→ **TASK DETAILS**
Search the listing for the word "filter" and copy every line where it turns up.

→ **GIVEN RECORDS**
______
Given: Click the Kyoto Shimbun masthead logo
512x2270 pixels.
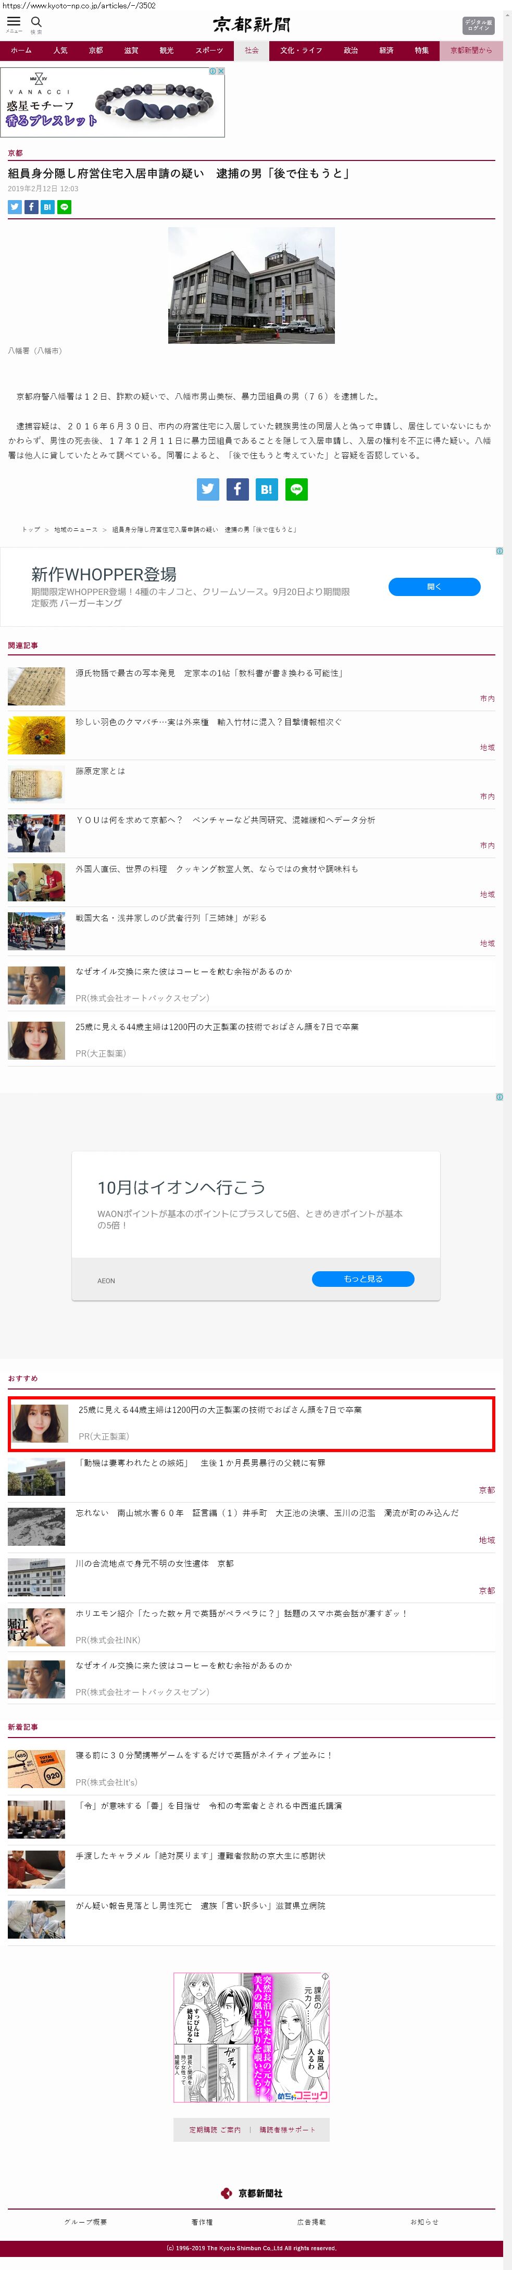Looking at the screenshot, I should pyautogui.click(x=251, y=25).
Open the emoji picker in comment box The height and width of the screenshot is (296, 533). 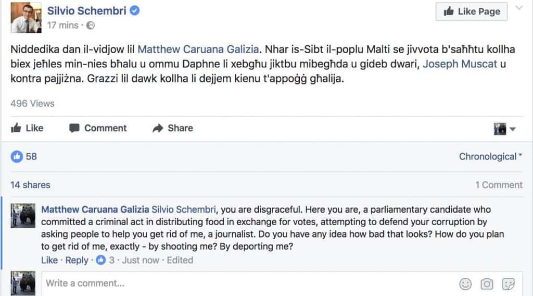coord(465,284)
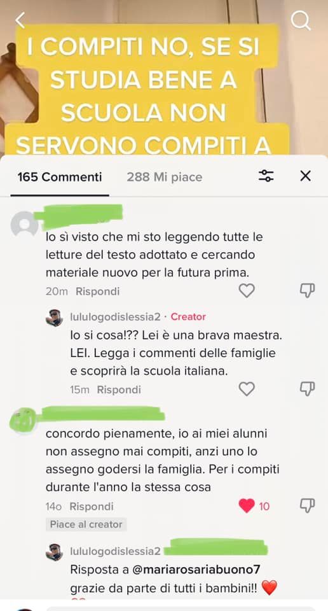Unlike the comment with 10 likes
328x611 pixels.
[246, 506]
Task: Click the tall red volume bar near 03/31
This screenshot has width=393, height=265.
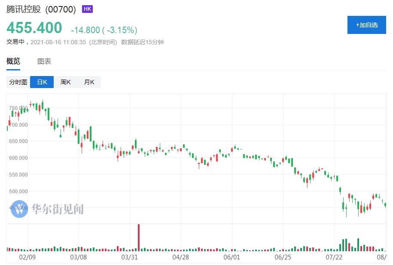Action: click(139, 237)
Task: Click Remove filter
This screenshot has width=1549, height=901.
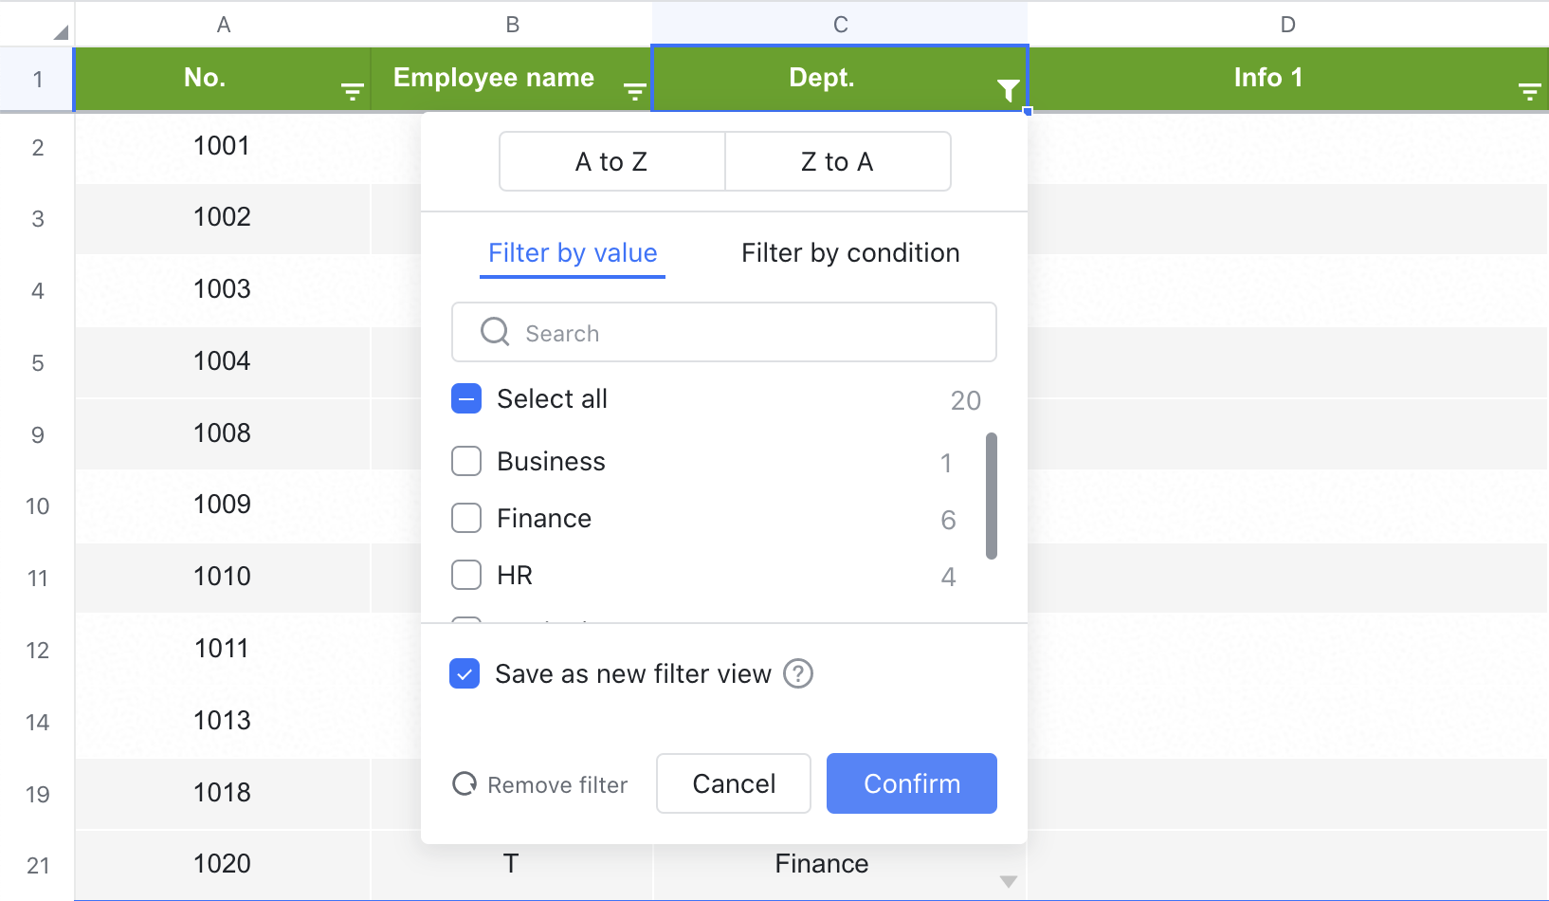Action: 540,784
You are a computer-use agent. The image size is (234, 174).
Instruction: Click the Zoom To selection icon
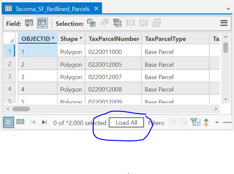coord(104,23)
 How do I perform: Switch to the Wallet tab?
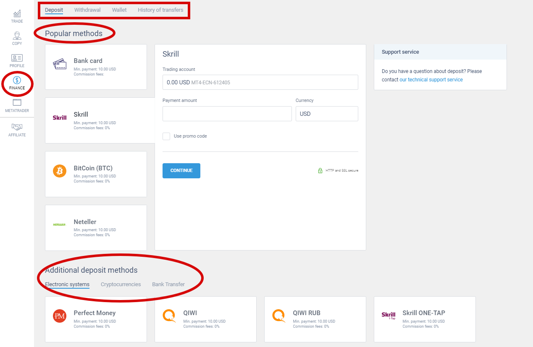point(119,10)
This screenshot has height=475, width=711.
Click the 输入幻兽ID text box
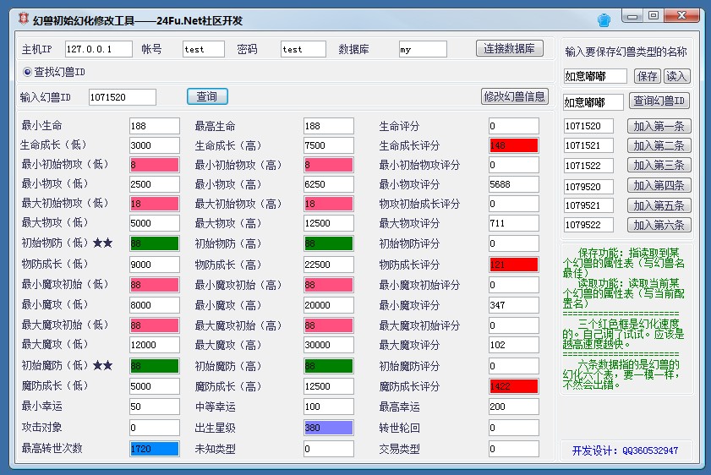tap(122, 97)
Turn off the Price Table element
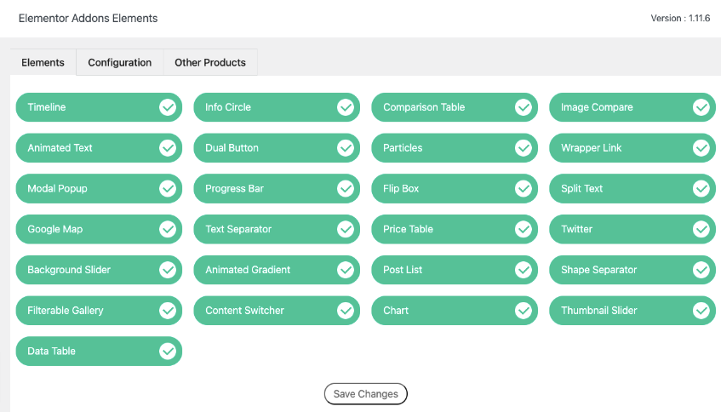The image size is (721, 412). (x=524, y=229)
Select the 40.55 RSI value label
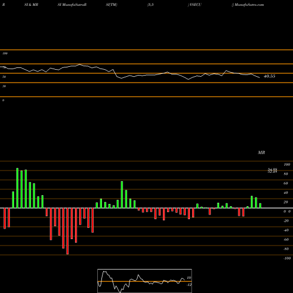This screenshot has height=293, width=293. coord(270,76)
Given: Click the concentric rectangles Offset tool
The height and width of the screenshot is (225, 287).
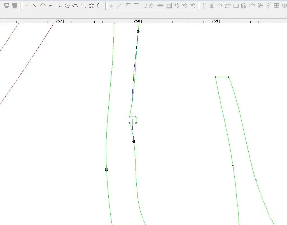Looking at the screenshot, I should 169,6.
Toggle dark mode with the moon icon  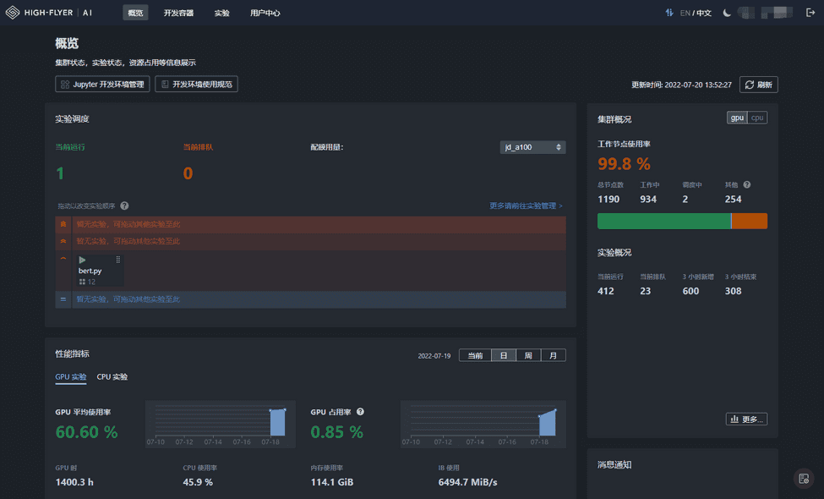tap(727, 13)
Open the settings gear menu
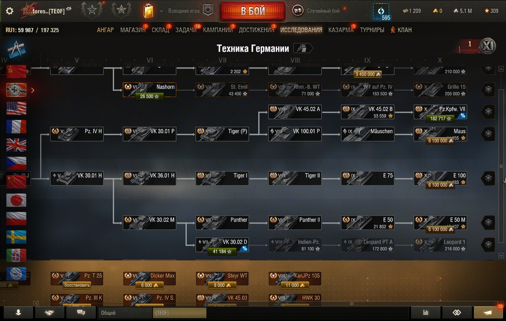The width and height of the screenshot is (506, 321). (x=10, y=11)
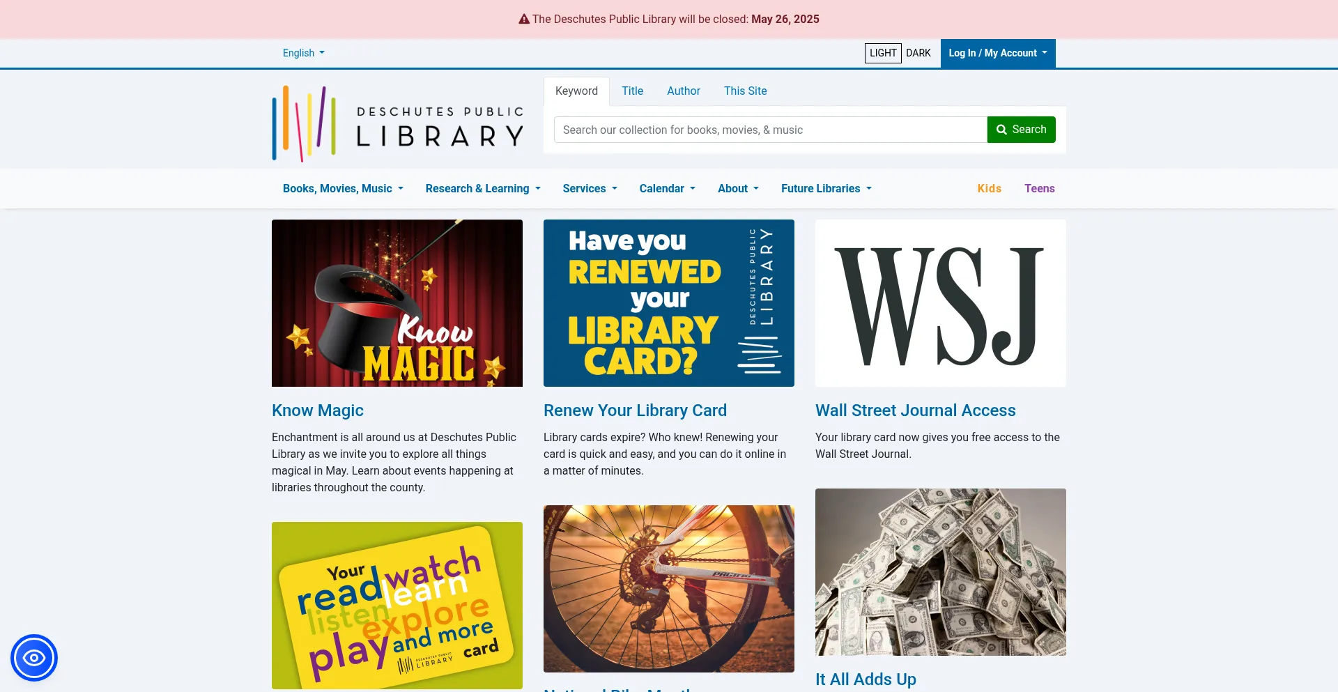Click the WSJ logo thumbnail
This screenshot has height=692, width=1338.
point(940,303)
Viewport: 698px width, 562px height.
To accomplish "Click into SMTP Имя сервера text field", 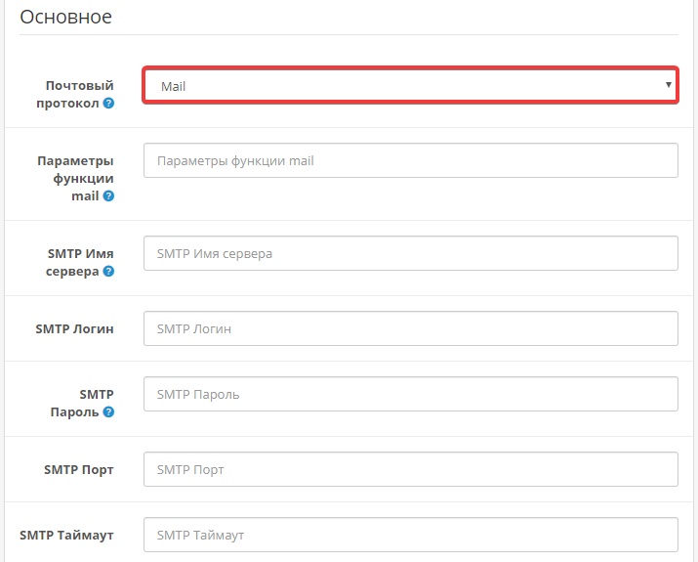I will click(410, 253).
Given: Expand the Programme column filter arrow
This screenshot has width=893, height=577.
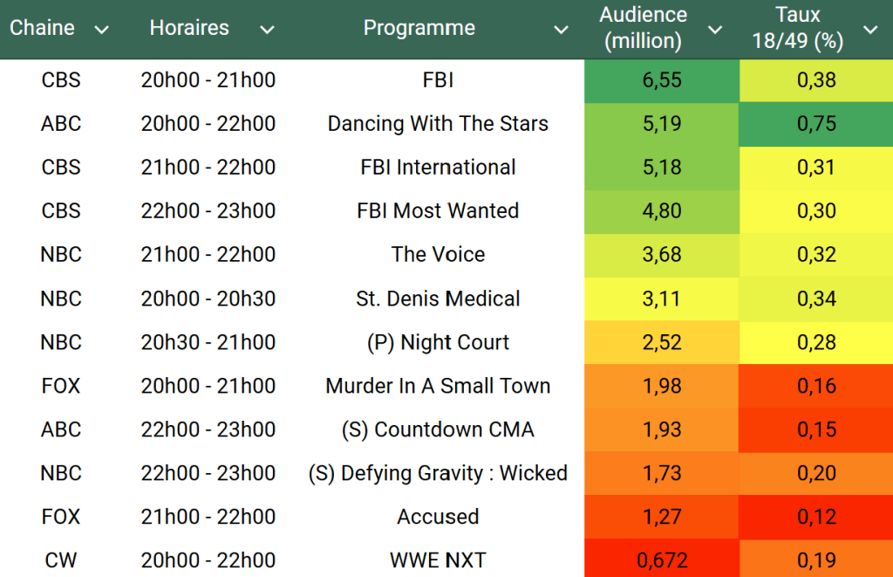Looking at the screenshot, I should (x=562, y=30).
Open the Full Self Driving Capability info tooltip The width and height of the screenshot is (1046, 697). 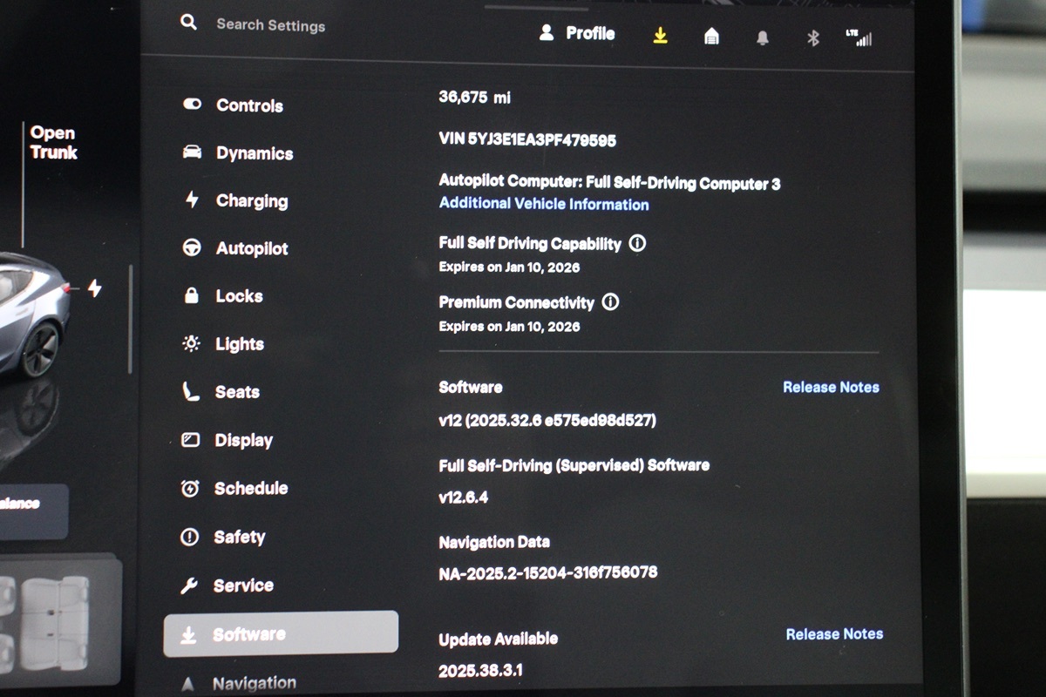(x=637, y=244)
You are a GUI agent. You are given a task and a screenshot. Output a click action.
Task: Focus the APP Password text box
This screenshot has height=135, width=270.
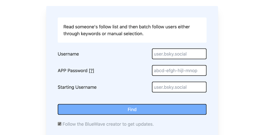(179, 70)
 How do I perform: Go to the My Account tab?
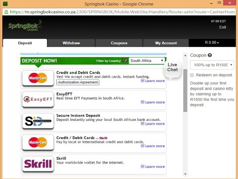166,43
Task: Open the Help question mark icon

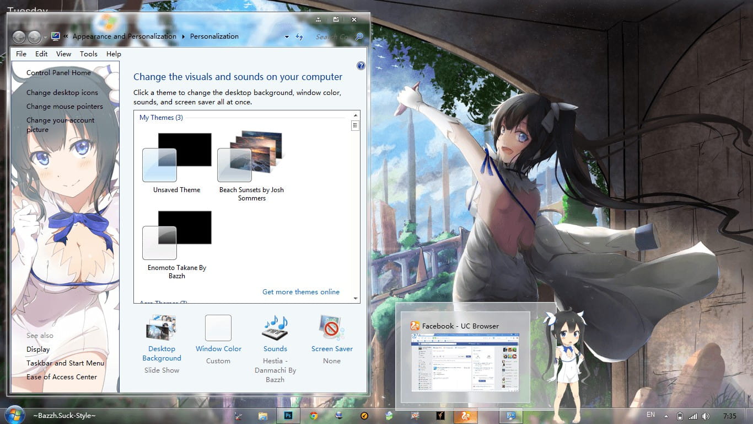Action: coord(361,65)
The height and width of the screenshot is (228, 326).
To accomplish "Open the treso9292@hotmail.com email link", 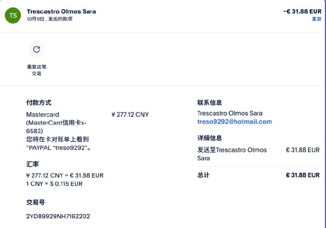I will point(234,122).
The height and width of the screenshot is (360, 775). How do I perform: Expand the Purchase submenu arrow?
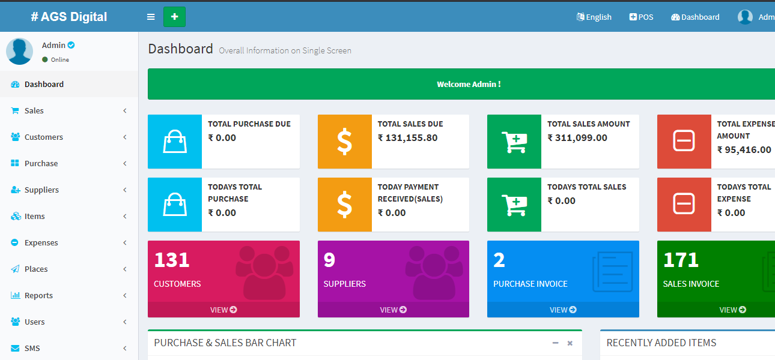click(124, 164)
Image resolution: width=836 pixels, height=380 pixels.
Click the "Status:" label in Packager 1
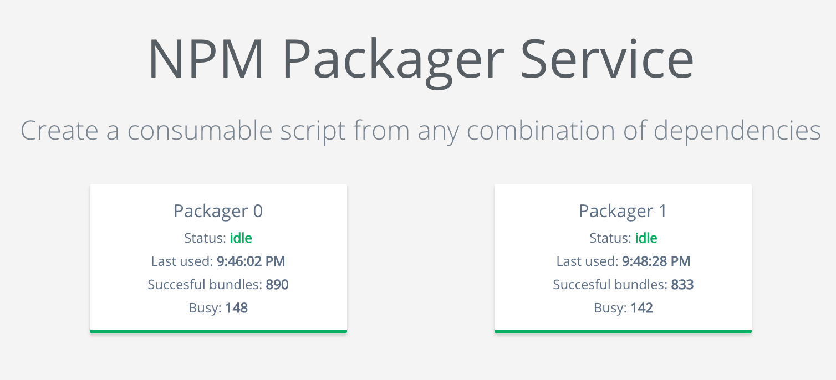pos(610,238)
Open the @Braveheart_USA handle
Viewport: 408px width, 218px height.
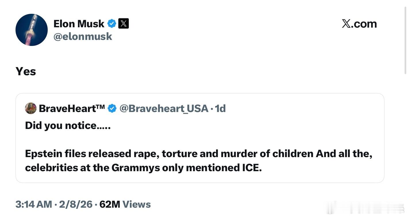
______
→ **ANSWER SECTION**
Task: Click Remove filter
Given: Expand the Programme column filter arrow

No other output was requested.